■ INSTRUCTIONS TO FOLLOW: Set down, exactly and with no pictures, the line that contains "Given: Check the Internships row checkbox" and all lines after it in the listing.
##########
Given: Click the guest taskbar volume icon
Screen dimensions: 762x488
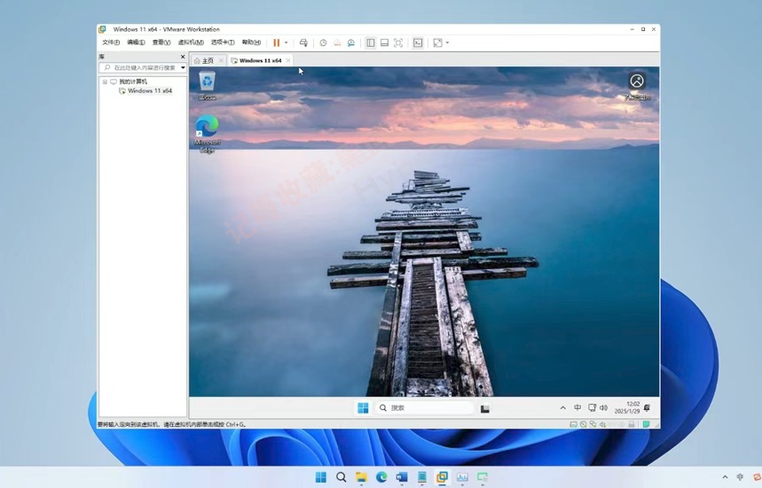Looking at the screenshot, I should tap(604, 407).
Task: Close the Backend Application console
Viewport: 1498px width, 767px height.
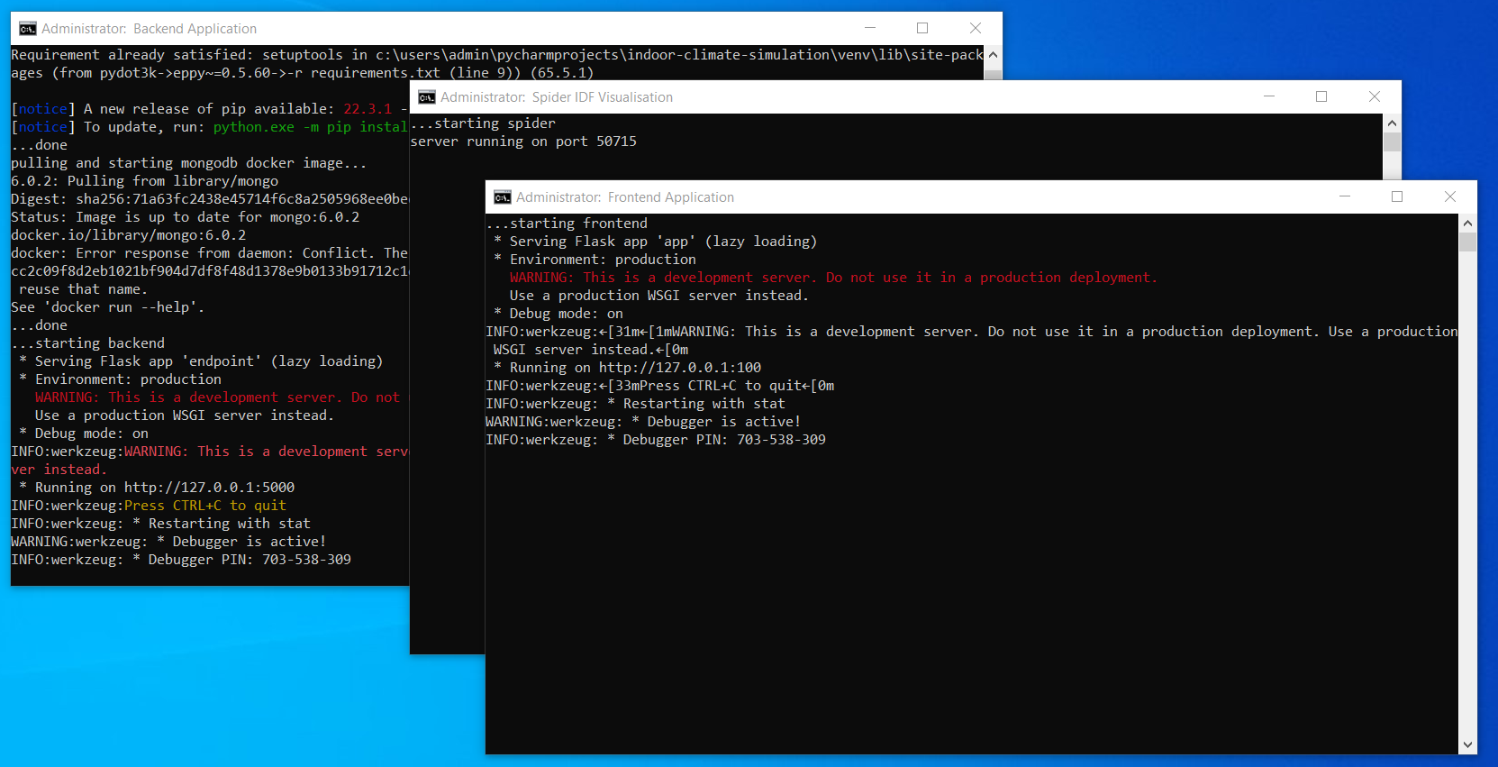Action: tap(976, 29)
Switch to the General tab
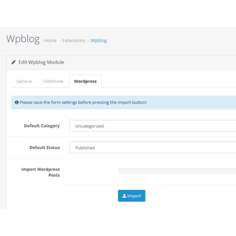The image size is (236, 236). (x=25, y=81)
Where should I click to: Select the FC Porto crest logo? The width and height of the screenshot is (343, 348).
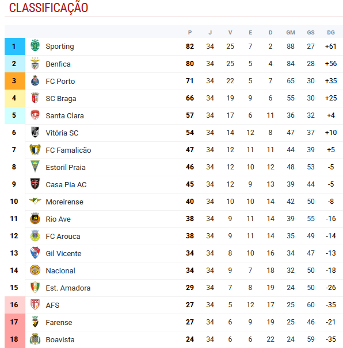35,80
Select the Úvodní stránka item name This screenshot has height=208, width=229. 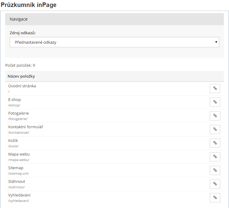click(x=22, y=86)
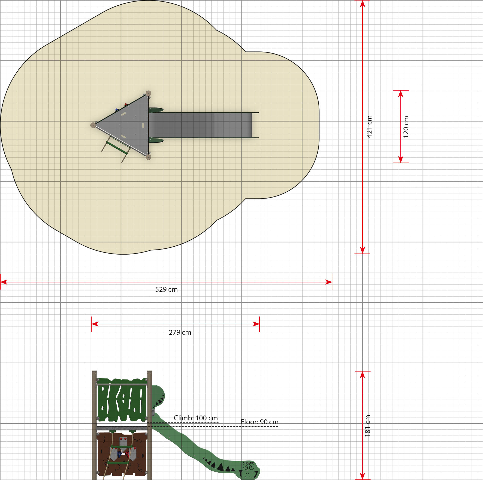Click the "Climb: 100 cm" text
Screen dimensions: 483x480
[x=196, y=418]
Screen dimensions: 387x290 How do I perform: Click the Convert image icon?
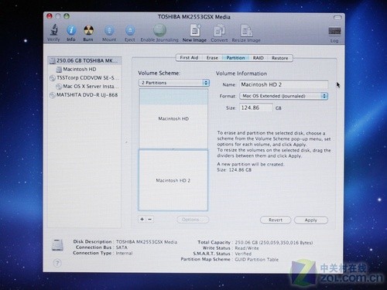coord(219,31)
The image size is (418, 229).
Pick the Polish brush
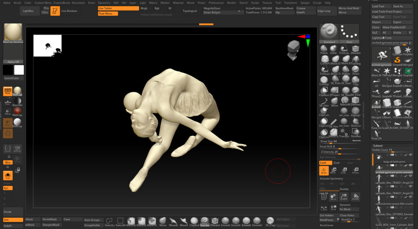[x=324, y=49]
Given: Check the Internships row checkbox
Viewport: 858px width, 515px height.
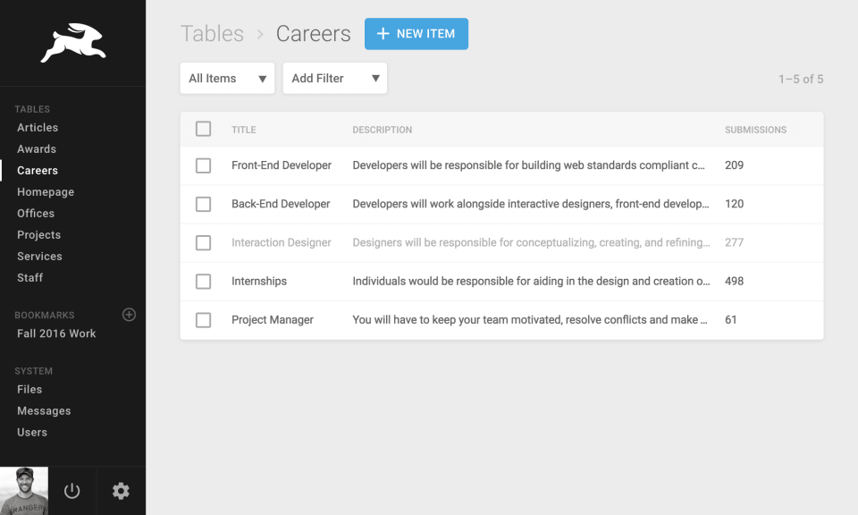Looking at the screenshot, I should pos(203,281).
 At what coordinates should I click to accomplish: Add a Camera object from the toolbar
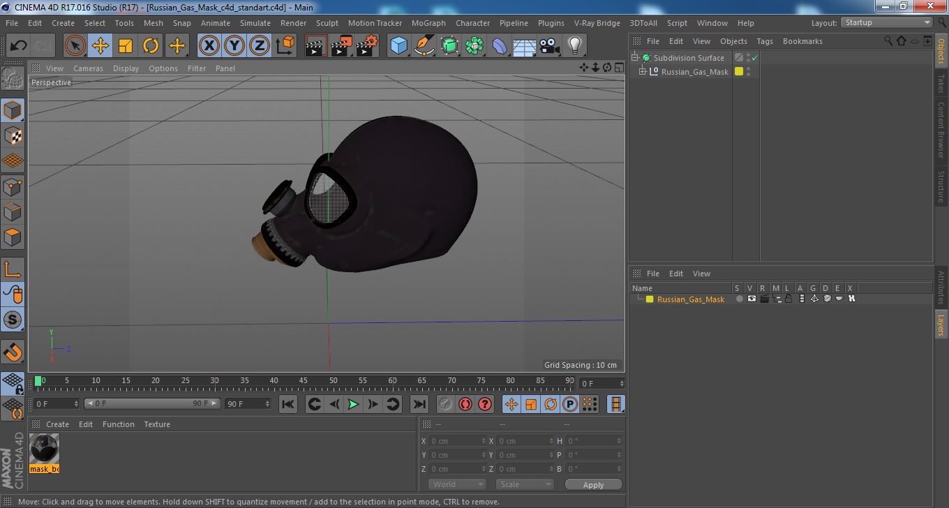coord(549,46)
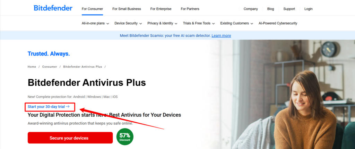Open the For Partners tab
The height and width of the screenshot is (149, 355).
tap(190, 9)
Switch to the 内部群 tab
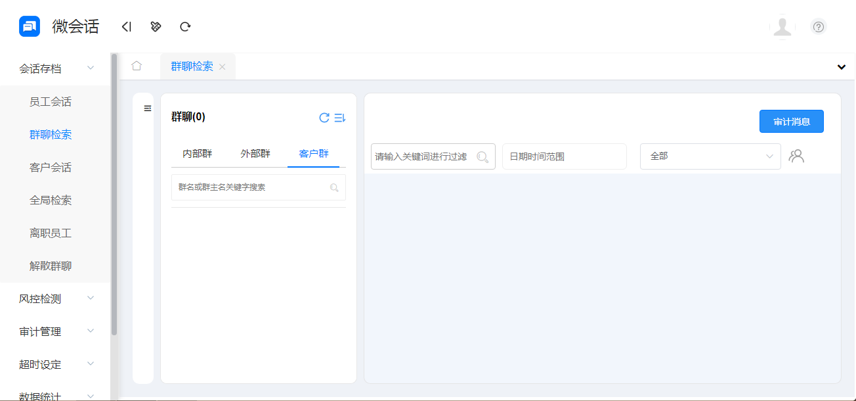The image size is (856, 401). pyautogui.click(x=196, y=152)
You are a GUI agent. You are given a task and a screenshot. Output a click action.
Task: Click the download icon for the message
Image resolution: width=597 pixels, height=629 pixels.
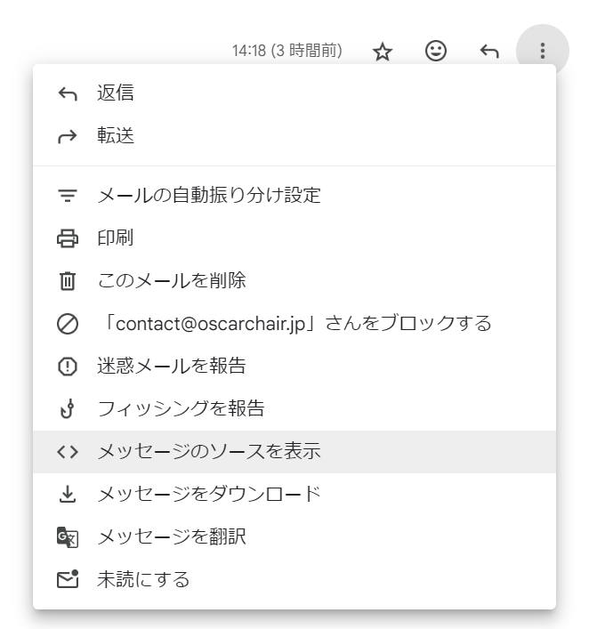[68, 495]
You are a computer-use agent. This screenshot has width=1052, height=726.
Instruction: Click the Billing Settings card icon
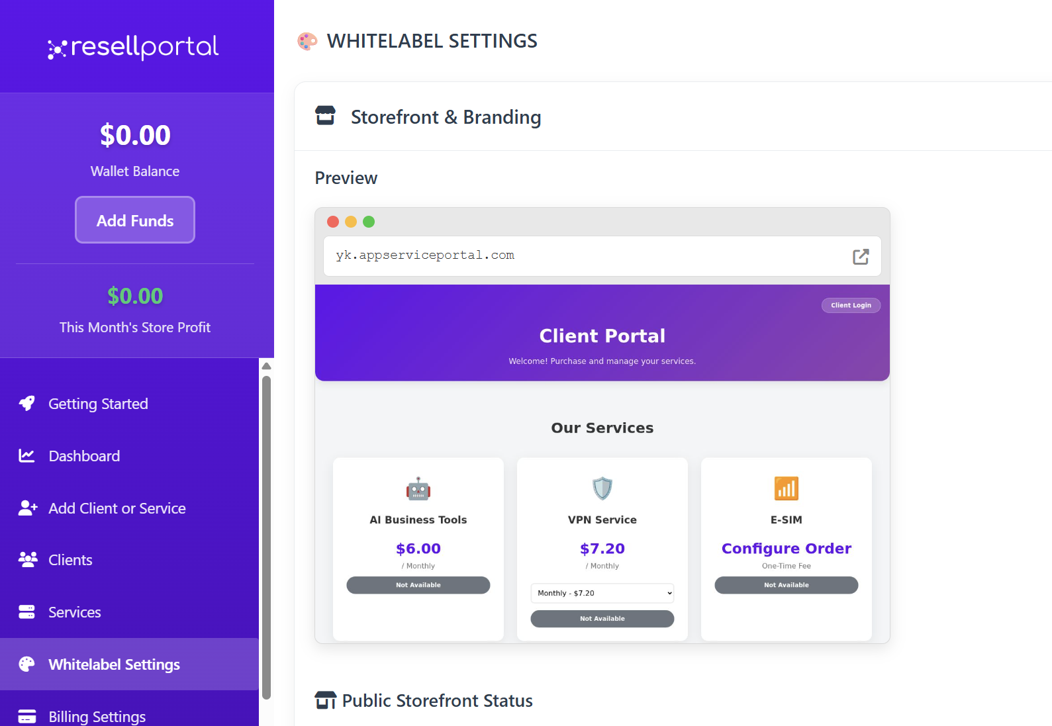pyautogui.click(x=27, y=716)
##########
■ COMPLETED TASK:
Given: Check the Internships row checkbox
Viewport: 858px width, 515px height.
Looking at the screenshot, I should pos(203,281).
 At what coordinates should I click to accomplish: Add a Camera object from the toolbar
coord(549,46)
Open the For Partners tab
The height and width of the screenshot is (149, 355).
tap(190, 9)
Switch to the 内部群 tab
The image size is (856, 401). pyautogui.click(x=196, y=152)
You are a GUI agent. You are given a task and a screenshot. Output a click action.
Task: Click the download icon for the message
Image resolution: width=597 pixels, height=629 pixels.
[68, 495]
You are a computer-use agent. This screenshot has width=1052, height=726.
Instruction: Click the Billing Settings card icon
pyautogui.click(x=27, y=716)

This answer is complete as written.